L’idea di fondo è quella per cui uno scorporo potrebbe consegnare a Telecom Italia importanti risorse tanto per il taglio del debito, quanto per l’investimento nella nuova rete a banda larga che l’Europa impone e l’Italia richiede. Il documento diventa di pubblica notorietà dopo essere stato analizzato dal Sole 24 Ore, il quale snocciola tanto di dettagli svelando le tre ipotetiche direttrici che una eventuale separazione funzionale della Rete dall’azienda potrebbe intraprendere:

Tre gli scenari prospettati. Il primo: «Scorporo e conferimento del ramo d’azienda» attraverso la creazione di una società interamente controllata da Telecom. Il secondo scenario: «Scissione proporzionale», che prevederebbe un percorso più lento e la costituzione di un veicolo con lo stesso identico azionariato del gruppo.
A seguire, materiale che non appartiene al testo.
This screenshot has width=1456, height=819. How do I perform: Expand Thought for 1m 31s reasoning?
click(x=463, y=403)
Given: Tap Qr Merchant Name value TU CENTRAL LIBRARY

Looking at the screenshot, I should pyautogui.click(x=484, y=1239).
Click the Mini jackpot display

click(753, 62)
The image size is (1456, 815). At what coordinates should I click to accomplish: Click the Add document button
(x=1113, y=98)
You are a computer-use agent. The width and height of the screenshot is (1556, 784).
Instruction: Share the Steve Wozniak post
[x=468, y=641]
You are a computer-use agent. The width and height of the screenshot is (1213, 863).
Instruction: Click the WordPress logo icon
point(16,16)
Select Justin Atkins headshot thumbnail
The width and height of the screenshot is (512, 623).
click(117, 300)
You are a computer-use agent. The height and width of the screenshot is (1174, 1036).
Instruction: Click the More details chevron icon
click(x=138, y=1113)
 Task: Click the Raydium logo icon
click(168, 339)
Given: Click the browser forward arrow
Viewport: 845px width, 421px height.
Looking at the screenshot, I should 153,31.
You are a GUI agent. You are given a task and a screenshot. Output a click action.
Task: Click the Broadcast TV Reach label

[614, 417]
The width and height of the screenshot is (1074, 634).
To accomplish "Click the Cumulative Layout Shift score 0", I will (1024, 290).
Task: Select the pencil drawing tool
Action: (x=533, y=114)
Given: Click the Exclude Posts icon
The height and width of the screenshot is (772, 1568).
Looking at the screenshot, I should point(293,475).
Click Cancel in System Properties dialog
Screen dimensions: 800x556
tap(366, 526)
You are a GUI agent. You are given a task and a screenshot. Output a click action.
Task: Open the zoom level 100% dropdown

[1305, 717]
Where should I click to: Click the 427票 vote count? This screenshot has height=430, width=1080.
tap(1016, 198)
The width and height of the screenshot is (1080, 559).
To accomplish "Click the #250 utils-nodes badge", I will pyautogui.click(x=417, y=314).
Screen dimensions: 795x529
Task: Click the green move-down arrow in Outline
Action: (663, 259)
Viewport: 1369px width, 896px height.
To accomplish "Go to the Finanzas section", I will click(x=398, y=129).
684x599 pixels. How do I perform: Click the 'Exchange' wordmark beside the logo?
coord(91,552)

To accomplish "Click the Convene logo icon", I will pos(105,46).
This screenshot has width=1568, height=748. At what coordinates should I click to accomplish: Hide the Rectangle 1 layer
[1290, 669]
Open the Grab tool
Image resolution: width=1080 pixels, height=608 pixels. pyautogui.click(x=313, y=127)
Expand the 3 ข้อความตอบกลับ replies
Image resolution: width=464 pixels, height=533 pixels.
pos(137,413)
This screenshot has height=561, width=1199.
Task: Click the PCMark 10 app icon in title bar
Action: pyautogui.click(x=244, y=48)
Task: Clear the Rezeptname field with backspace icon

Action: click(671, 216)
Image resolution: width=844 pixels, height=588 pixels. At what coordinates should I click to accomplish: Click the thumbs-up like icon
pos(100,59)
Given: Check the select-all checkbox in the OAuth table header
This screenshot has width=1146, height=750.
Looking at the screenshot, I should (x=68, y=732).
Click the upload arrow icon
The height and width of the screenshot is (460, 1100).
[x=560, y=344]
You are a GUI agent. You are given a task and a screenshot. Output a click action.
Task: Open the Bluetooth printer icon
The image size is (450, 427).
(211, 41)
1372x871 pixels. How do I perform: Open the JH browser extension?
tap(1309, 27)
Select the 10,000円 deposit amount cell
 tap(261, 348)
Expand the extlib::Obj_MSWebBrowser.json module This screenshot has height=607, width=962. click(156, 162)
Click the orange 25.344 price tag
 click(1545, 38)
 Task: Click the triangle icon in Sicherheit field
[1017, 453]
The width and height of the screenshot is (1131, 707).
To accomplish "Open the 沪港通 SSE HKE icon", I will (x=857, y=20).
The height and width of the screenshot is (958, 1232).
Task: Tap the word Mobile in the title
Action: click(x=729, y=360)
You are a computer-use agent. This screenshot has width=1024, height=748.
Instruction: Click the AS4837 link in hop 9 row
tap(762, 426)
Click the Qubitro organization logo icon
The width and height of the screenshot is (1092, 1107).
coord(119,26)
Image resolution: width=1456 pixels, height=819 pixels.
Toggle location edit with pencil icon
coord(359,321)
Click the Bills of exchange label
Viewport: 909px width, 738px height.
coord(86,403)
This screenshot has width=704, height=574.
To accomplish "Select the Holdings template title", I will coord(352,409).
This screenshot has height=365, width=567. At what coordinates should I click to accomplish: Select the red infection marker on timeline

Terza ipotesi, la più impegnativa: «Cessione (e non solo conferimento, ndr) del ramo d’azienda «ad altra società, newco o esistente, di cui Telecom Italia può eventualmente acquisire una quota post-cessione». Una quota, stando a queste carte, non la maggioranza. Con quale convenienza? L’operazione «(…) comporterebbe l’opportunità/necessità di attribuire quota parte del debito di Telecom Italia alla newco».

Il partner predestinato nel caso si optasse per lo scorporo sarebbe la Cassa Deposito e Prestiti: lo Stato rientrerebbe così in possesso della Rete dopo averla precedentemente perduta nel passaggio dal monopolio della SIP all’attuale mercato degli operatori privati.